A related question is what happens to the nominal exchange rate. One channel is direct: tariffs reduce import demand, and hence the demand for foreign currency, leading to an appreciation of the domestic currency. Another channel is indirect: tariffs may lead markets to anticipate tighter monetary policy to counter inflation, which can also cause the domestic currency to appreciate. For trade effects, what ultimately matters is the change in the real exchange rate; whether this occurs through adjustments in wages, domestic prices, or the nominal exchange rate is of secondary importance.

There is, thus, a trade-off between the inflationary and competitiveness effects of tariffs. If the exchange rate appreciates strongly, domestic prices rise little, but competitiveness suffers significantly. If it appreciates only slightly, domestic prices rise more, but competitiveness is less affected. Either way, tariffs impose economic costs.

A topical question is whether tariffs affect trade imbalances. The answer depends on whether one considers aggregate, bilateral or sectoral imbalances. Aggregate trade imbalances reflect the gap between national saving and national investment – a basic accounting identity. The logic is analogous to household finance: if a household (country) saves, it must earn (export) more than it spends (imports).

To improve the aggregate trade balance, tariffs would need to increase national saving or reduce investment, which is a possibility. For instance, households might delay consumption if they expect tariffs to be temporary, thereby raising saving. Alternatively, tariffs could reduce investment by increasing the cost of capital goods, or by creating policy uncertainty, leading firms to postpone spending.

However, most economists expect tariffs to have only limited effects on aggregate imbalances. Macroeconomic fundamentals – such as fiscal policy or the household savings rate – play a more dominant role. This view is supported by empirical studies that have found little impact of tariffs on aggregate trade balances so far (Furceri et al. 2022).

Tariffs can, however, affect bilateral trade balances by altering relative prices. It is entirely possible for country A to run a deficit with country B, B with C, and C with A – without any of them having an aggregate trade imbalance.

Tariffs can also affect sectoral trade balances. For example, higher tariffs on goods imports tend to improve the goods trade balance by discouraging imports through higher domestic prices, while worsening the services trade balance by reducing services exports through an appreciation of the real exchange rate.

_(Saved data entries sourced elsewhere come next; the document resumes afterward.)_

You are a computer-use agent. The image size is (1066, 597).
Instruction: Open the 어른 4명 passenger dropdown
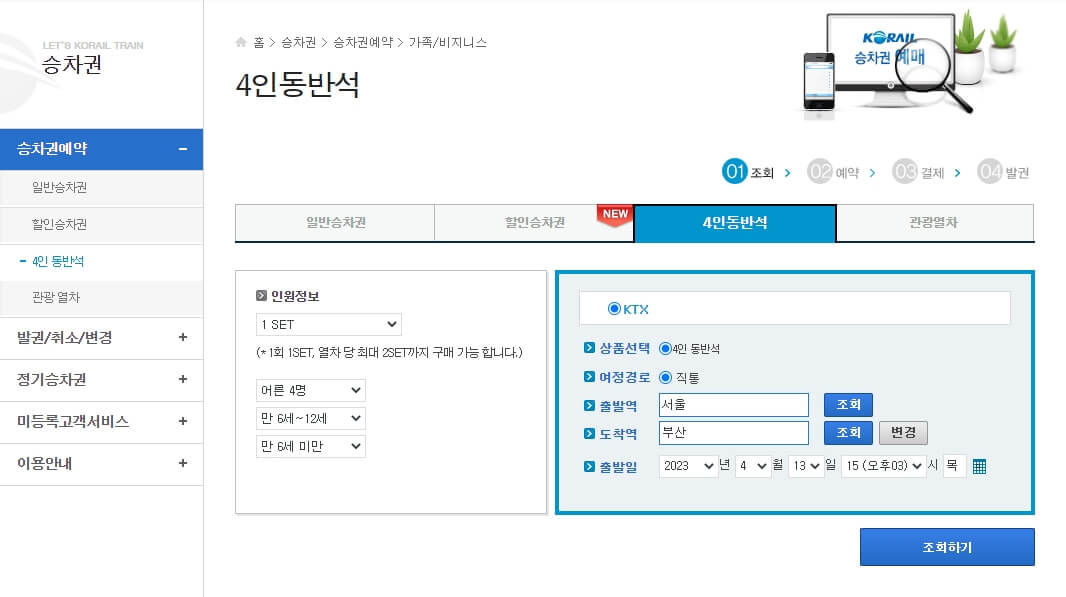pyautogui.click(x=310, y=390)
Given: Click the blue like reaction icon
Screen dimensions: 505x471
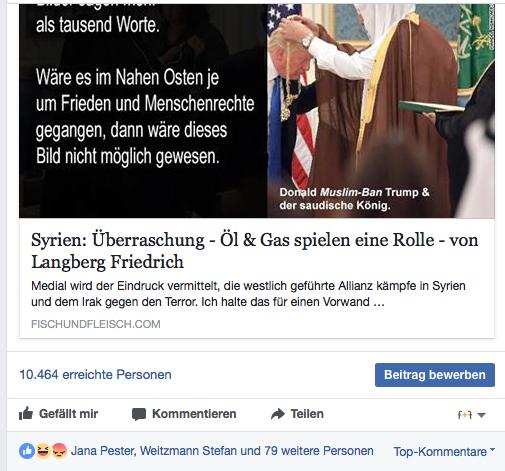Looking at the screenshot, I should (x=27, y=451).
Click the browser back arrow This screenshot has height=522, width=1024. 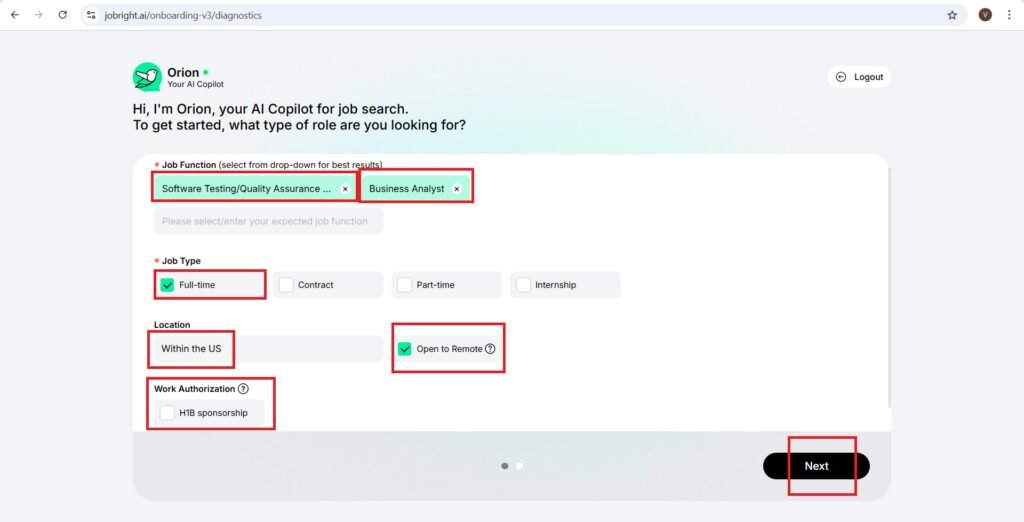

As tariffs return to the trade policy agenda, it is worth recalling what economics has long understood: tariffs are not just a tool for raising revenue or protecting domestic industries – they are a policy lever with wide-ranging, and often unintended, consequences. Their appeal in the short term can obscure longer-term costs to inflation, competitiveness and international cooperation. In a world of growing trade tensions, a clear-eyed view of those trade-offs is more important than ever.